- _What you are asked to do_
The required output is the exact sequence of lines from the line holding "The image size is (1568, 775)." to the end of the records, inclusive.

(Data supplied)

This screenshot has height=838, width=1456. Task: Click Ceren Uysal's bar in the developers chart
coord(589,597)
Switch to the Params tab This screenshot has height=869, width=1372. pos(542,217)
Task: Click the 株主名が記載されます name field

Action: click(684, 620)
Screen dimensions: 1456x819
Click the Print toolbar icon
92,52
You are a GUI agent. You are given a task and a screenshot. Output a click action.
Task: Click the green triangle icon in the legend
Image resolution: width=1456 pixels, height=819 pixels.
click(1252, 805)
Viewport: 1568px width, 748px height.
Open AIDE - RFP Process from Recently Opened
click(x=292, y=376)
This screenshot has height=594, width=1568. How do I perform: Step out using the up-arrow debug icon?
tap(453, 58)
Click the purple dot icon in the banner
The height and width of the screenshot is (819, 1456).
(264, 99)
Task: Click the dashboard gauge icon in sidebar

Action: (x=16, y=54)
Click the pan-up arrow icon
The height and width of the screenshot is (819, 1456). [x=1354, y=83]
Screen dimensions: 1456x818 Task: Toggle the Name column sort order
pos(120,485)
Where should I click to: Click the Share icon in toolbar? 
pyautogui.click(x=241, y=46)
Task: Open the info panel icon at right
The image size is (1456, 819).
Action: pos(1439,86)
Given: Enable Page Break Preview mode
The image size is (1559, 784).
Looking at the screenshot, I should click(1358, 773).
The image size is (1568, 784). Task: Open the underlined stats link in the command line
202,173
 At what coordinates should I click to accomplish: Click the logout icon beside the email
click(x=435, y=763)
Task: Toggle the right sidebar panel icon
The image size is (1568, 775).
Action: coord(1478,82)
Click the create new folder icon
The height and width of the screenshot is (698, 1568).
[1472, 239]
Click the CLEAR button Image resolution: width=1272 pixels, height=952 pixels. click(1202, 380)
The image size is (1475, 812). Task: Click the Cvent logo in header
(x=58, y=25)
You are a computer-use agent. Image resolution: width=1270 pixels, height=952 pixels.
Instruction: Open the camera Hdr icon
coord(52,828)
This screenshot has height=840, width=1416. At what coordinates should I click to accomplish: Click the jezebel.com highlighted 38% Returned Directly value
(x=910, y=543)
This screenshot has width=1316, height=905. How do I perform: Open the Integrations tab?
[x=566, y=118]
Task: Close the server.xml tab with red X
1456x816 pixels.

(End Data supplied)

- _Task response_
The image size is (1568, 775).
Action: coord(1478,82)
Click the create new folder icon
The height and width of the screenshot is (698, 1568).
[1472, 239]
Click the CLEAR button Image resolution: width=1272 pixels, height=952 pixels. click(1202, 380)
The image size is (1475, 812). Task: Click the Cvent logo in header
(x=58, y=25)
You are a computer-use agent. Image resolution: width=1270 pixels, height=952 pixels.
Instruction: Open the camera Hdr icon
coord(52,828)
This screenshot has height=840, width=1416. At what coordinates should I click to accomplish: Click the jezebel.com highlighted 38% Returned Directly value
(x=910, y=543)
This screenshot has width=1316, height=905. How do I perform: Open the Integrations tab?
[x=566, y=118]
Task: Close the server.xml tab with red X
1456x816 pixels.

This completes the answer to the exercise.